Remove the detector from the beam path. In the live view TA mode, record the delta OD signal of the MOF sample at different points in the TA spectrum right after the chirp response of about two to three picoseconds. Plot the recorded data points as delta OD versus incident power in data analysis software.
If there is a linear power response, the resulting plot forms a straight line, with the Y-intercept at zero. If there is a non-linear power response, as expected, significant deviations from a linear curve are typically observed. When the electronic absorption spectrum of freebase PCN 222 is compared to aminated PEG, the spectrum of PCN 222 without aminated PEG and filtering showed a broader electronic transition and considerable baseline scatter.

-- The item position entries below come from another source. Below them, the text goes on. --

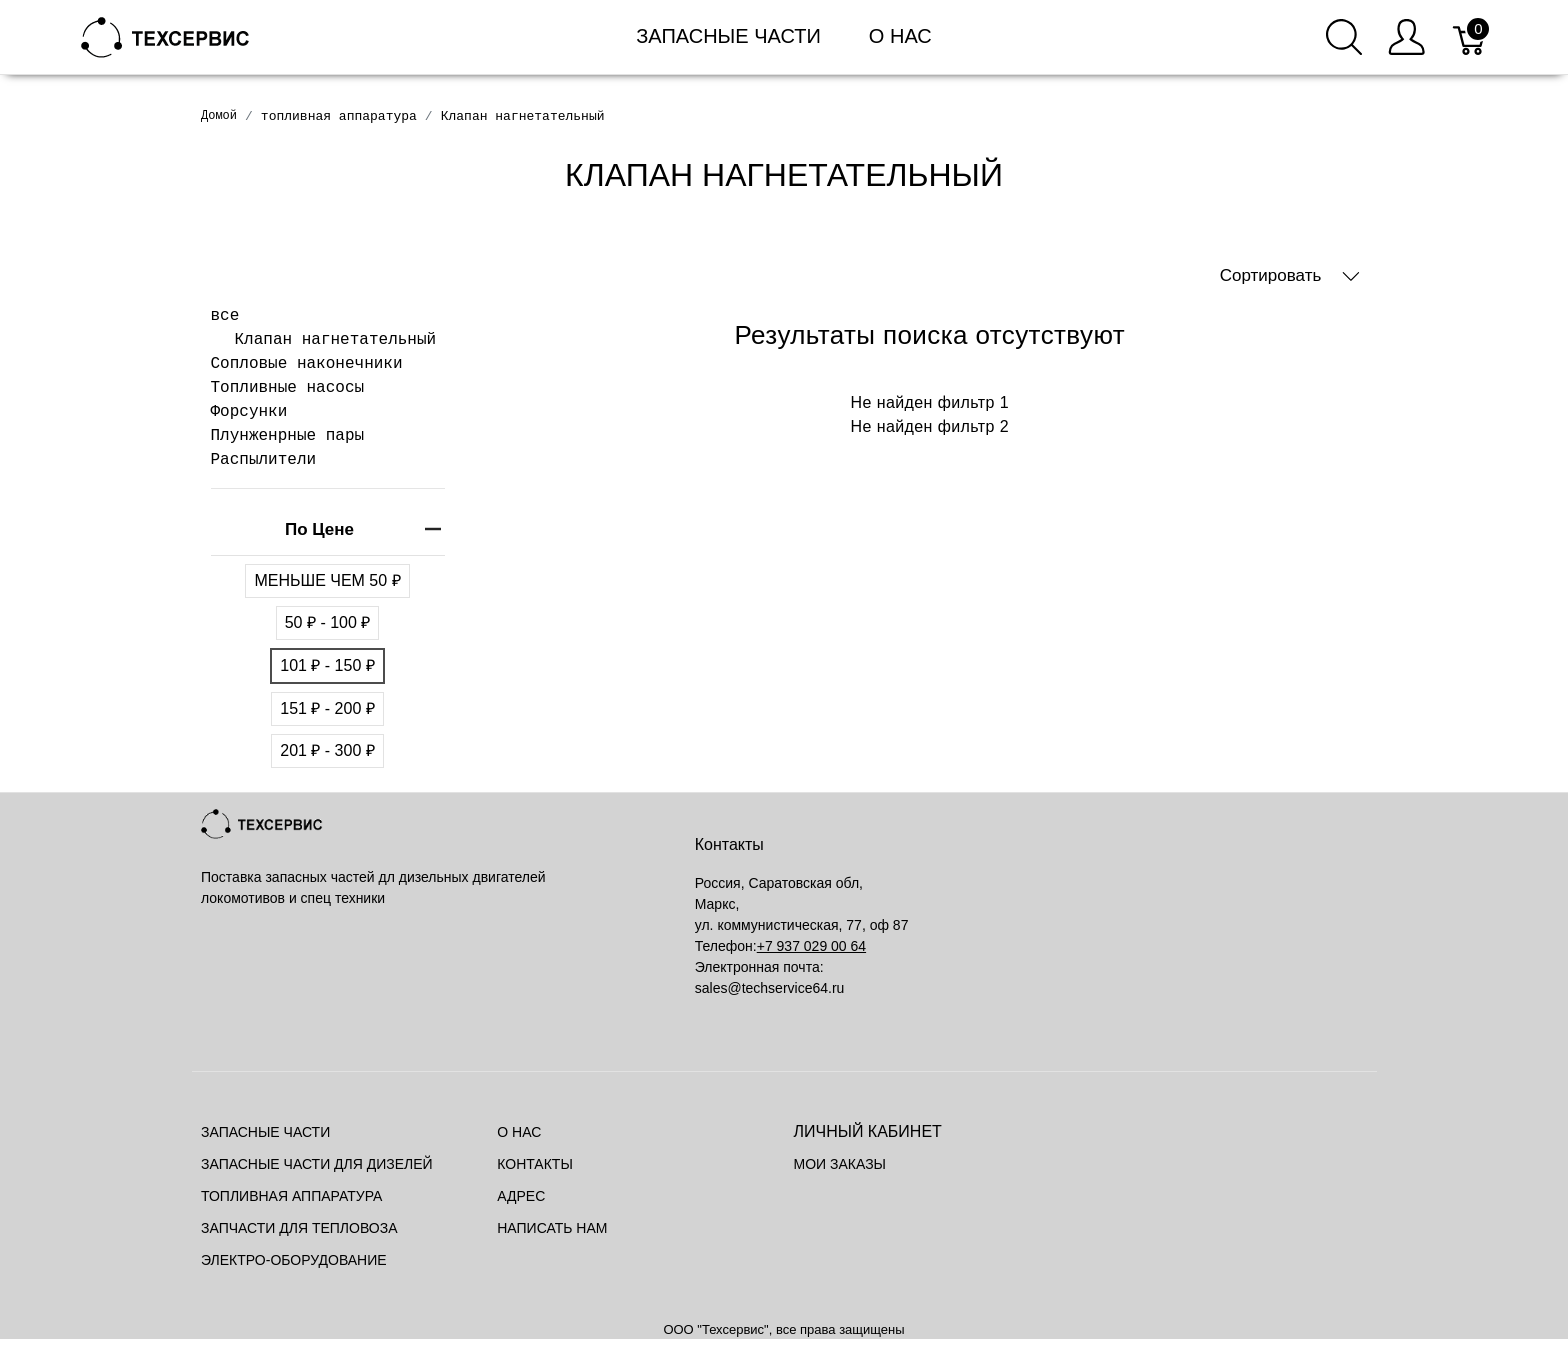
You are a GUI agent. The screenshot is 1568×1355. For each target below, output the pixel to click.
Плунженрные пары (288, 436)
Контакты (535, 1164)
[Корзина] (1470, 37)
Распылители (264, 460)
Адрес (521, 1196)
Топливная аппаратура (291, 1196)
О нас (900, 36)
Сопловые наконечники (307, 364)
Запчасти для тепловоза (299, 1228)
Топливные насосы (288, 388)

Without the use of aminated peg, the excitation and emission spectra of freebase PCN 222 and the linker, H2TCPP in DMF, aligned quite well. The differences in emission lifetimes were attributed to energy transfer quenching of proteinated and proteinated H2TCPP linkers. The TA spectra of freebase PCN 222 without aminated PEG right after the sort band excitation at 415 nanometers showed a substantial scattering, causing the TA spectrum to become increasingly negative with decreasing wavelength.
This starkly contrasted the spectrum of H2TCPP in solution. The kinetics of H2TCPP and freebase PCN 222 without aminated PEG were also starkly different. However, the spectrum of freebase PCN 222 with aminated PEG and its lifetime aligned much better with the H2TCPP TA spectrum.
The ultra fast TA spectrum of freebase PCN 222 with aminated PEG resembled that of the linker in solution, showing a ground state bleach at about 420 nanometers and excited state absorptions on either side of the bleach. All these observations indicated the observed signal was from the MOF and not due to scattering. It is critical to measure the spectra and kinetics of the solvated MOF linker to understand what to expect when probing the spectra and kinetics of the MOF itself.
This technique allows researchers to truly focus on understanding a sample's behavior when exposed to light, instead of figuring out ways to adequately prepare a sample for measurements.